:: Extracted text ::
Adding a Sin/Cos sensor to our motors?

At work I deal with many FOC and BLDC controllers (industial grade), which offer very reliable performance and control, at least up to a VESC, but a fraction of the cost.
Despite my “side enquiring” software and hardware developers, got no luck for use with sensorless motors, so far. So the idea: why don’t just add a cheap and simple SinCos sensor on the back of the motor? I know it’s another cable to route up to the mast, but a simple 4 x 0.25 signal wire could be used… it won’t be a big deal.
In the next weeks I’ll try to get one of the sensor we usually mount on my new TP 320 motor, wish it can work, would be nice to upgrade from RC toys or skateboards into more serious industrial grade “no bullshit” products

Nice idea, we could also have a real time view of the rpm.
Could we integrate this encoding device in the propeller fairing between motor and propeller. Are those devices waterproof ?
Wouldn’t it be cheaper to buy the (hall) sensored waterproof version of the motor (Maytech sells both versions of their 65151) and connect it to your new ESC?

Can it handle 100A continuous ?
How much cheaper are we talking about ?
Also, apart from the price, what would be the advantage ?

The controllers of which I’m thinking about for efoil (can’t disclose the brand yet but I will as soon as I asked to the Company) are rated 140A with no cooling, we watercooled this on an outboard motor, 70-80A for 2 ours did not even raised the temp above 35 C.
Advantages are the huge level of controls that they offer, any kind of protection, CanBus if needed and lots of additional input and outputs signals that you could utilize for safety. Being devices that equip forklifts, truck, industrial pumps etc, can’t fool around with fake numbers and poor quality like the most of the Chinese rc toys or clones.
Drawback but maybe solvable, when you build a lift truck or a chemical plant pump the sensorless option it;s not even considered, for 10euro you rather go safe with a sin cos or resolver sensor. It must be in the back of the motor, magnet on the shaft and a pcb on top.
Will post photo as I get one disassembled

Thanks a lot.
I’m pretty interested in this new ESC. Is it possible to setup limits as easily as on Vesc Tools ?
Is it as fool proof too ?

Regarding the sensors, there are plenty cables with many wires embedded inside.

:: Information given ::
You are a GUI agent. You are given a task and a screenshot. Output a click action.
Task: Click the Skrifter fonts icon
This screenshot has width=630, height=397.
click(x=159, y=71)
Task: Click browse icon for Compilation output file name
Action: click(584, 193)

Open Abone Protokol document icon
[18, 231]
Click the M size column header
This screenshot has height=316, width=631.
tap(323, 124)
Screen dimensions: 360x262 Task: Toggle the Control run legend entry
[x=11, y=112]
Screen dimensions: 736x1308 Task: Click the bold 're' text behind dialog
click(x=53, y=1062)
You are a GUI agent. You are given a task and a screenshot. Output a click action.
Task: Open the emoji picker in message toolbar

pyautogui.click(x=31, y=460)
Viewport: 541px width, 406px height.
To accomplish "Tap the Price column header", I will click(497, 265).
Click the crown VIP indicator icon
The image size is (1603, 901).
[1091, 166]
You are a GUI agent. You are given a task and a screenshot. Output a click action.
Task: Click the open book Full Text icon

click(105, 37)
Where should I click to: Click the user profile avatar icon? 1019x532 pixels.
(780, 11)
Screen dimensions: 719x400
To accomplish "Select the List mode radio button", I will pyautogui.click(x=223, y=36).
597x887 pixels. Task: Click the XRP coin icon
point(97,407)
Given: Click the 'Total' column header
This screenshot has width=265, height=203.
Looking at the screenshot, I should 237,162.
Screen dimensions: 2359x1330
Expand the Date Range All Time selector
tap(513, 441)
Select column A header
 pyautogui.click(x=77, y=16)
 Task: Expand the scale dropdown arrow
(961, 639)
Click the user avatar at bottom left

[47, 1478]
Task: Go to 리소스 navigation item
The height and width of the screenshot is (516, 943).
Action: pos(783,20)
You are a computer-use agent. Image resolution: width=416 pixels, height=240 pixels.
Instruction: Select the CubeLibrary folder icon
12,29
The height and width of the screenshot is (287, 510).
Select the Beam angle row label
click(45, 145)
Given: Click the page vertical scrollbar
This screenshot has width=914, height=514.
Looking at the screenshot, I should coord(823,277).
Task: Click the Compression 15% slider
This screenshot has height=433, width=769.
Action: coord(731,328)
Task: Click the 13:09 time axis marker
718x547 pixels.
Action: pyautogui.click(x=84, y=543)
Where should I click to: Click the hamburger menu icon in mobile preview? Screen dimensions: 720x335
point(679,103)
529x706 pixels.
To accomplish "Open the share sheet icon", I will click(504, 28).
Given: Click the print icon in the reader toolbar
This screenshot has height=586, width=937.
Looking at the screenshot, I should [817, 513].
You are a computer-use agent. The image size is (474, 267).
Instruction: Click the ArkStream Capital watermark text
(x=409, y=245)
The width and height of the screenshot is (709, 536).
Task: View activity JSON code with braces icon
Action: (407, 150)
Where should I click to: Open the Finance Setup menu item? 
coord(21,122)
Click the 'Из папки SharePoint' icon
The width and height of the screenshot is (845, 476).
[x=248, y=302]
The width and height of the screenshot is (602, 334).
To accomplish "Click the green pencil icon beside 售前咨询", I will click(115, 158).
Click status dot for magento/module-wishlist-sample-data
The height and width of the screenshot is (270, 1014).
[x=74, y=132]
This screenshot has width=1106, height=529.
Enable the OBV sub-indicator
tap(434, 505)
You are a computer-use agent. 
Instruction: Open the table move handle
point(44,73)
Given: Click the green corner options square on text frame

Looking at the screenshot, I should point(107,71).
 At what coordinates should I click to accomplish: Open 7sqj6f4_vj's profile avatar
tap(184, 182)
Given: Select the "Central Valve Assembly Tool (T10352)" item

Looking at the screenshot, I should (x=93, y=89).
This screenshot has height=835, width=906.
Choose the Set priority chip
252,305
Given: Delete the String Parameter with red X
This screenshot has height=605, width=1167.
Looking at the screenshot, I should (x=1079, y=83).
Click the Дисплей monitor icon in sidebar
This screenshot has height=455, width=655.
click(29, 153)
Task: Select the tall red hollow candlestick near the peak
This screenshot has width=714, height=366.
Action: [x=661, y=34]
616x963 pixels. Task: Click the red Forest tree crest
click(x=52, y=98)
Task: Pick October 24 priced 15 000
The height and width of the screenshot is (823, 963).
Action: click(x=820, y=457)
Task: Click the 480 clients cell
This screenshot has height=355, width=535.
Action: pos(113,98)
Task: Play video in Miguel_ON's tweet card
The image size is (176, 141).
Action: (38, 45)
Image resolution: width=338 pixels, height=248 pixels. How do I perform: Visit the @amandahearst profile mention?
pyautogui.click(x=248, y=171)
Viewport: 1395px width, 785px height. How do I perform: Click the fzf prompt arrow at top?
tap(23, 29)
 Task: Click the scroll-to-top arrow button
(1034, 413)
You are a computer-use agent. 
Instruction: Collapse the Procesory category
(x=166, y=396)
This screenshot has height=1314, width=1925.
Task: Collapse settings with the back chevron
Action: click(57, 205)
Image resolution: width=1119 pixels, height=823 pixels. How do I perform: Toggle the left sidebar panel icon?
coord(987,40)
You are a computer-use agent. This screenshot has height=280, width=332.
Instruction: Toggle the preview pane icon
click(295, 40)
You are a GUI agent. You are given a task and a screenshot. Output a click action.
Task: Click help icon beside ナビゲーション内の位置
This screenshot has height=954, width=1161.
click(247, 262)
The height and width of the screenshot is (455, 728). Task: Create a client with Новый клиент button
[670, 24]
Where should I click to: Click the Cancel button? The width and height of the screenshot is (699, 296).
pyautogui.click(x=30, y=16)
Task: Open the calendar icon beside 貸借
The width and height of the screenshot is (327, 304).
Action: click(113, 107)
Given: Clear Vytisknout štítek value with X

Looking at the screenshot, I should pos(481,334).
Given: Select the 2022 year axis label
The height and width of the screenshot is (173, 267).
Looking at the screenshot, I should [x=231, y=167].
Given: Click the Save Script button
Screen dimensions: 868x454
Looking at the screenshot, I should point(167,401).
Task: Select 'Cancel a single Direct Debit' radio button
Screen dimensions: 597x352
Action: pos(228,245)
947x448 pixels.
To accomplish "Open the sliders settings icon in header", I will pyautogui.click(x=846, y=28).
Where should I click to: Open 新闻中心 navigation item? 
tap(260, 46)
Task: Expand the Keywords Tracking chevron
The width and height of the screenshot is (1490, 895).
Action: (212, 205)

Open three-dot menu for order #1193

:: Prompt A ::
Repeat the stretch of the motor sensor thread from "At work I deal" through "of the rpm.".
:: Prompt B ::
List the kinds of equipment named in the motor sensor thread's sentence that begins "Being devices that equip".
The data above was taken from a separate source and has no connection to the motor sensor thread.

:: Correct answer A ::
At work I deal with many FOC and BLDC controllers (industial grade), which offer very reliable performance and control, at least up to a VESC, but a fraction of the cost.
Despite my “side enquiring” software and hardware developers, got no luck for use with sensorless motors, so far. So the idea: why don’t just add a cheap and simple SinCos sensor on the back of the motor? I know it’s another cable to route up to the mast, but a simple 4 x 0.25 signal wire could be used… it won’t be a big deal.
In the next weeks I’ll try to get one of the sensor we usually mount on my new TP 320 motor, wish it can work, would be nice to upgrade from RC toys or skateboards into more serious industrial grade “no bullshit” products

Nice idea, we could also have a real time view of the rpm.

:: Correct answer B ::
forklifts, truck, industrial pumps